Nicolas Berdiaev, Kingdom of Spirit and Kingdom of Ceasar, transl. Vassileios Youltsis, Pournaras, Thessaloniki, 2002, pp. 241.
The Church’s existence in the world and its consequent theology is an enduring challenge for the human spirit. Thought and intellect struggle to find common ground of a philosophy beyond this world and the various intellectual trappings of the world and history, often framing high cultural forms but never addressing the initial antinomy. An antinomy, as understood and described by the great Russian Christian philosopher in his “essay” on “eschatological metaphysics” contained in the present volume.

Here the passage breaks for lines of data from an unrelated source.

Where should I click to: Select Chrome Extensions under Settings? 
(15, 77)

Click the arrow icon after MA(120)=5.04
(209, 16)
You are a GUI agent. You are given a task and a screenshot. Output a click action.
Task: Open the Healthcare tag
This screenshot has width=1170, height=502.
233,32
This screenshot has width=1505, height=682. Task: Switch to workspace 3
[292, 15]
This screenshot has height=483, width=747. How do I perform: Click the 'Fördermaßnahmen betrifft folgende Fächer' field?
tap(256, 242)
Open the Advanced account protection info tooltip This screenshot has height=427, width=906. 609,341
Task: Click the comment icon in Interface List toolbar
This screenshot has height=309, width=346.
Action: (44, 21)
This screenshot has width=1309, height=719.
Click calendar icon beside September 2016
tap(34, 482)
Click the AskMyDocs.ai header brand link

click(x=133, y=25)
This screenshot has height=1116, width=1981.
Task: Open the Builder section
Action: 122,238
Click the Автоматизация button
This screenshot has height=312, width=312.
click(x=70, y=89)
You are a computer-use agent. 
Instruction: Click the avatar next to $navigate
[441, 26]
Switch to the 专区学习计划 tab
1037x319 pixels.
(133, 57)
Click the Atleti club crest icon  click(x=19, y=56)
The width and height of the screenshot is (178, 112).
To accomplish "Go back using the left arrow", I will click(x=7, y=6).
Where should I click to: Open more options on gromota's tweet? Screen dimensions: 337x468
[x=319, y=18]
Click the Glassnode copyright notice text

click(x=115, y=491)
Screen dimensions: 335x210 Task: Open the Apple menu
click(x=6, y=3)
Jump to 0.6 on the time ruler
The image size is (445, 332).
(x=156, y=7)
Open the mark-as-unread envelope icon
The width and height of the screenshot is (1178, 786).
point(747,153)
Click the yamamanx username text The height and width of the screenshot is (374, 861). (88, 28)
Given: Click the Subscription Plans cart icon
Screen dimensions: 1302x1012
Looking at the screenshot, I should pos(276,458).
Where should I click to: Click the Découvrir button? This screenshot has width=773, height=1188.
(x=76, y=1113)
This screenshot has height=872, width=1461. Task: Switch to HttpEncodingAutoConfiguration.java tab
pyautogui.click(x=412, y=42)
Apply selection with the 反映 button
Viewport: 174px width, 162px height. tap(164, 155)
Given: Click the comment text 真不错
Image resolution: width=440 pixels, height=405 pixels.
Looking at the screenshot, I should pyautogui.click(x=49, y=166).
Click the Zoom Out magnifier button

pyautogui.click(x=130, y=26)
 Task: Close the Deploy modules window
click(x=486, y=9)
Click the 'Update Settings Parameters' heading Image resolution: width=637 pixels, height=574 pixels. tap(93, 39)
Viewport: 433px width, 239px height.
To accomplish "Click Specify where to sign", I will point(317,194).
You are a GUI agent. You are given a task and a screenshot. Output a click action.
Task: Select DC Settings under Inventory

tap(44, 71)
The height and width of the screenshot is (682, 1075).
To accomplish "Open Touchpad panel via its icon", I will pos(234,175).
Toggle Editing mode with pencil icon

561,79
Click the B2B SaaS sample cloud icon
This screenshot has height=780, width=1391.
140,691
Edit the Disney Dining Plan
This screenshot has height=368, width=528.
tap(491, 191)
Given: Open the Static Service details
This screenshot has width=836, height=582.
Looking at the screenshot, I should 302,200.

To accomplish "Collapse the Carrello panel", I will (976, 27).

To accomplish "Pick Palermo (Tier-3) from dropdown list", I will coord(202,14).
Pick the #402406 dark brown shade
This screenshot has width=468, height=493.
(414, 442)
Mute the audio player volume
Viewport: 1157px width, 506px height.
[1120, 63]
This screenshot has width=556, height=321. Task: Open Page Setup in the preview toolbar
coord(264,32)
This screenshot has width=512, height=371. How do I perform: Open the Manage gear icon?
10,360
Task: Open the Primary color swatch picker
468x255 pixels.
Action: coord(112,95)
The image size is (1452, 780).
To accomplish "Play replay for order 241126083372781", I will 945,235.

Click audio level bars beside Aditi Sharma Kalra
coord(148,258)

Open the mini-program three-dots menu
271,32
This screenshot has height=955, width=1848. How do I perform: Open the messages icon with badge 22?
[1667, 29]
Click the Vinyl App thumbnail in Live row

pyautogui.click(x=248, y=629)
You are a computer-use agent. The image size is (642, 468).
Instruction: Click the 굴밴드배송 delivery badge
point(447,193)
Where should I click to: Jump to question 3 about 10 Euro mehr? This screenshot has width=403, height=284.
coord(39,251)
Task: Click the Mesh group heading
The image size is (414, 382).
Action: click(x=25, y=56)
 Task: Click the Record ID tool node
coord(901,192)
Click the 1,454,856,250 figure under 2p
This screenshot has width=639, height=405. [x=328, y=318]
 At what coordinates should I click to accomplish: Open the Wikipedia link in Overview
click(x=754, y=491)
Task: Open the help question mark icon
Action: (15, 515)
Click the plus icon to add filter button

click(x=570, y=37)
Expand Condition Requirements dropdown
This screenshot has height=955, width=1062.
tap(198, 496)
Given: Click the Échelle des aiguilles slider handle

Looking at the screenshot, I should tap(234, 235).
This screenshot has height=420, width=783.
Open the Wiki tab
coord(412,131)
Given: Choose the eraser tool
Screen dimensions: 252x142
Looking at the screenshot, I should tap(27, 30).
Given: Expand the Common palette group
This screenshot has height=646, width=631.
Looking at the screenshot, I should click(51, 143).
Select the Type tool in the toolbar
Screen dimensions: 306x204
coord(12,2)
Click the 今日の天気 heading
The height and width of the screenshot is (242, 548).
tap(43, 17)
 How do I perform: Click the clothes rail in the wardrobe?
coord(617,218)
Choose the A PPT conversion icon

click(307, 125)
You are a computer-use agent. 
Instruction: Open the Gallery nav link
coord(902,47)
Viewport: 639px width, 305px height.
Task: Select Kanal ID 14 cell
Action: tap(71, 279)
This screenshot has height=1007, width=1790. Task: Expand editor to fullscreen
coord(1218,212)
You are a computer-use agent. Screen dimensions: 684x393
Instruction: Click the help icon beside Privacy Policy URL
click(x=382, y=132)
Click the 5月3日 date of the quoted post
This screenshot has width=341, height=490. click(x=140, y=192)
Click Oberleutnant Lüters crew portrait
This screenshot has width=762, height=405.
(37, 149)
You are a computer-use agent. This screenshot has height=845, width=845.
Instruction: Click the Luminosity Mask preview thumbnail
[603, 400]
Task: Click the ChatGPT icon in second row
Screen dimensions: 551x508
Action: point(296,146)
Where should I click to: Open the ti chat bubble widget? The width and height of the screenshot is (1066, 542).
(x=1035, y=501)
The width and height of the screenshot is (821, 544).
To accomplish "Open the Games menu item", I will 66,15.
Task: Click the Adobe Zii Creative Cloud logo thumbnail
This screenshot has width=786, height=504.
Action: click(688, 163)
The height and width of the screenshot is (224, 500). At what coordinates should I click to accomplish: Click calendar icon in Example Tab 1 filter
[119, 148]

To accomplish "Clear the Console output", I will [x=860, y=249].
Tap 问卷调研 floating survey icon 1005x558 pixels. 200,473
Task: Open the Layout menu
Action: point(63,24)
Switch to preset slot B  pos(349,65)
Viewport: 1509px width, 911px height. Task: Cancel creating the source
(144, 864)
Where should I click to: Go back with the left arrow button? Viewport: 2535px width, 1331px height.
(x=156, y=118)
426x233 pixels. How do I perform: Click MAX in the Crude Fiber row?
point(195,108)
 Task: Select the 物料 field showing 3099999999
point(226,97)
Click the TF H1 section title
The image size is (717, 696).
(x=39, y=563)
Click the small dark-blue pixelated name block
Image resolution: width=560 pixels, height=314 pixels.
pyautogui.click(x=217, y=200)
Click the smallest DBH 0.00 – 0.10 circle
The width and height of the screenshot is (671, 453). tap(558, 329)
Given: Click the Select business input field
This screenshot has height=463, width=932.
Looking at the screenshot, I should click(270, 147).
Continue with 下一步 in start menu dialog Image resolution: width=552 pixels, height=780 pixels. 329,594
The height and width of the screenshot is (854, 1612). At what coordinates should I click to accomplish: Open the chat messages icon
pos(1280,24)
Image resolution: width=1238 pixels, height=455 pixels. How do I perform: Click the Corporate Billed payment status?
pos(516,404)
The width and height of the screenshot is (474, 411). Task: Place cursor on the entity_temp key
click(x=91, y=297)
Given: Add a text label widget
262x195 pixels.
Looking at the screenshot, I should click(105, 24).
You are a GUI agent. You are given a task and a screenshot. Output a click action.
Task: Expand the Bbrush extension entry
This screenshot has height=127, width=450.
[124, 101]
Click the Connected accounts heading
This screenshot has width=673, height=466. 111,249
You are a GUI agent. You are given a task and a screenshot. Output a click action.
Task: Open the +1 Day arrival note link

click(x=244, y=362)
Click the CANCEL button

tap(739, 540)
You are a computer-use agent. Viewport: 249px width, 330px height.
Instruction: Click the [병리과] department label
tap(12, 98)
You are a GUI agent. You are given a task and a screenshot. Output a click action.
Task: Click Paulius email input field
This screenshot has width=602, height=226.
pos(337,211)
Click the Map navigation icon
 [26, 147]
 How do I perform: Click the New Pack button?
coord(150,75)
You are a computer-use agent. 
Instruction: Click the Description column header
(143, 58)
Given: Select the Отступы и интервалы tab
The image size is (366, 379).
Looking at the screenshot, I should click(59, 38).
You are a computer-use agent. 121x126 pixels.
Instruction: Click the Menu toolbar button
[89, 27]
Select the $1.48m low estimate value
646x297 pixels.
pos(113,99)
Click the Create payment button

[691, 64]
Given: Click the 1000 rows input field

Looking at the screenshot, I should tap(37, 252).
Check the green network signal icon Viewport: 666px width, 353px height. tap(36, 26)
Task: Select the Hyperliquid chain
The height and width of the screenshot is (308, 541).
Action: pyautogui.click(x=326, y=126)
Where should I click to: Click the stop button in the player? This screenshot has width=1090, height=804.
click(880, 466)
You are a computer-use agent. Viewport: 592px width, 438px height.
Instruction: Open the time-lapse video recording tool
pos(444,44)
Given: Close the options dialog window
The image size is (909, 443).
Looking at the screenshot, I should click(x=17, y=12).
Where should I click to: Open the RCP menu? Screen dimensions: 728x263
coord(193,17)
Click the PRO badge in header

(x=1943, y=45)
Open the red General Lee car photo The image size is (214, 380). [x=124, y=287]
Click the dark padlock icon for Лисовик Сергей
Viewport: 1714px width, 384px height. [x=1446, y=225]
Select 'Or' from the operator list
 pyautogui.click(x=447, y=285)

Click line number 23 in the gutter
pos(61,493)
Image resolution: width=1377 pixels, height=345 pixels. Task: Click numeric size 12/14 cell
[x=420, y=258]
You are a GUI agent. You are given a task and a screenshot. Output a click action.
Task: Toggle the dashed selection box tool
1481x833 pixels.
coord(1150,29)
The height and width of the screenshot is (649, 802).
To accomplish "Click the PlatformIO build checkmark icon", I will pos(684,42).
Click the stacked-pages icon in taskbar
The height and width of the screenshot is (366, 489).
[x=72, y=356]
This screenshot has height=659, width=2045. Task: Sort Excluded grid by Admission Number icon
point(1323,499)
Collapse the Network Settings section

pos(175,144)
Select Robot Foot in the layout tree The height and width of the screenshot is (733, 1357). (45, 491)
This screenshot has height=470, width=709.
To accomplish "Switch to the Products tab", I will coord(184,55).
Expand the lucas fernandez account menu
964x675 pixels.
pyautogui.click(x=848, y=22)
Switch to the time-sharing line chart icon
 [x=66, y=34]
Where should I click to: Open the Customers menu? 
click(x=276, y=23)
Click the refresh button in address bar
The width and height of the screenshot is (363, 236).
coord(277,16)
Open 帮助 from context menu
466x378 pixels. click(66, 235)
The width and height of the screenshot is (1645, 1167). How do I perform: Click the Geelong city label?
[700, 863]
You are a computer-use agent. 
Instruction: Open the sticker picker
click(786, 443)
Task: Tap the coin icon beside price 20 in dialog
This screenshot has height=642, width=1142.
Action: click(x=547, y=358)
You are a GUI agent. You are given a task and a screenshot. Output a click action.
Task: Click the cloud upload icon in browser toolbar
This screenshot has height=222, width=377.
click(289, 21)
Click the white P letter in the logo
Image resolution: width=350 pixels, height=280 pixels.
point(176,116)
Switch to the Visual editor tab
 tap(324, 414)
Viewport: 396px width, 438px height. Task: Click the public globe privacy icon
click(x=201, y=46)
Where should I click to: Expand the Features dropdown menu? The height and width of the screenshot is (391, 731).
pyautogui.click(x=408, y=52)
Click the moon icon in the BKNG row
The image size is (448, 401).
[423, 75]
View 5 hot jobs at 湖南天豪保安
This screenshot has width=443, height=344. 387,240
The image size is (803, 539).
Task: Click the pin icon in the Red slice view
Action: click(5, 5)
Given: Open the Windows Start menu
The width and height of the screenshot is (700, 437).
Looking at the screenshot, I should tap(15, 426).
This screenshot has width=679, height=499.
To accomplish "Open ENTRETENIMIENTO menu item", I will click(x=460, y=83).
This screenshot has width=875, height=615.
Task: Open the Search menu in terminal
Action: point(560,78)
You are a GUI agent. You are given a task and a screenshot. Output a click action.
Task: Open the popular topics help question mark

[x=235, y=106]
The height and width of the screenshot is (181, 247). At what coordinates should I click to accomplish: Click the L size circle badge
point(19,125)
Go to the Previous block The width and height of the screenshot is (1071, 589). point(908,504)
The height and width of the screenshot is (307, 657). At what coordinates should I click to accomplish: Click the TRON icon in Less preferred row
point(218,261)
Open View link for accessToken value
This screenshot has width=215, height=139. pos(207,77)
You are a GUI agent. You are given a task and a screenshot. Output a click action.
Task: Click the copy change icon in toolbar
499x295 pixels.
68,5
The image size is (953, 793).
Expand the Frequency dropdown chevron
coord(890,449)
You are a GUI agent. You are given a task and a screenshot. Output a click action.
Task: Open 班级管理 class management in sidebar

This book contains a kind and dialectic of relationships between the “spiritual” and the “social”. An eternal problem which transcends, while at the same time contains, relationships of Church – State and which, in its various conceptualizations in the passage of history, was, a number of times, a measure of the understanding of Christian self-awareness.
For as long as history is plagued by the presence and action of evil and human civilisation does not pronounce the search for truth as its foremost quest, the kingdom of the spirit and the kingdom of Caesar will constitute two antinomic realities. The philosophical multiple vision, in its struggle to reveal the truth, rather confuses the issue further with its side philosophical views. The omnipotence of logic and the apotheosis of everything scientific constitute an ossification of life and a necrosis of the Truth, as triumph of the Spirit.
For the Christian experience the reality of the quest for the truth leads directly to the face of God and the spirituality that “deifies” humans. Humans and god, “the divine and the human” in a dialectic which purges all human-like forms of metaphysics and addresses itself to freedom for the construction of the kingdom of the Spirit.
The author looks carefully at the phenomenon of socialism and sensitivities for equality and social justice, but with a critical disposition towards the apotheosis of materialism, the worldly eschatology and the justification of cause and effectiveness, as advanced by the reality of Marxism.
The state and power function historically in Christian thought and the ecclesiastical reality in the form of primeval temptation. This has marked subjugation of the spirit and deprives humans from “seeing” God. This is the author’s most important critique of the modern world, with Marxist philosophy constituting its cutting edge. His call for a new mysticism, although not identical to the Christian call for the transformation of the world in Christ, neither with the Orthodox theological teaching of salvation and deification, would be wrong to be perceived as indecisiveness in the fields of theological narcissism and escape from reality.